Shares of Dick’s Sporting Goods surged after the company reported quarterly earnings that beat forecasts and raised its full-year outlook. Climbing 18% over last year, the retailer’s stock was up 6.2% initially and was again 2.1% in premarket trading.
Key highlights of the quarter include: net income of $57.5 million, or 61 cents per share versus $60.1 million or 59 cents a share a year earlier; increase in sales by 0.6% to $1.92 billion higher than expected $1.9 billion; expected adjusted full-year earnings of $3.20 to $3.40 up from previous range of $3.15 to $3.35; flat overall same-store sales compared to a drop of 2.5% a year earlier; and online sales increased by 15%.

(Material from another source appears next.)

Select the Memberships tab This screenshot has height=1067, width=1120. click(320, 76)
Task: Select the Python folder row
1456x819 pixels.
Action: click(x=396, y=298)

Dick’s same-store sales growth is expected to recover in the second quarter as it continues to elevate its product assortment with key brands such as YETI. The company’s hunting sales took a hit when, following a high school massacre in Parkland, Florida, it stopped selling guns to people under the age of 21. During Q3 last year, as a trial Dick removed all its hunting products from 10 stores replacing them with baseball gear and other licensed sports merchandise. The company is set to further remove hunting products from 125 other locations this year.
Overall, the results indicate that Dick’s sales have been stabilizing but it still needs more work to drive up margins by rolling out more own-brand products.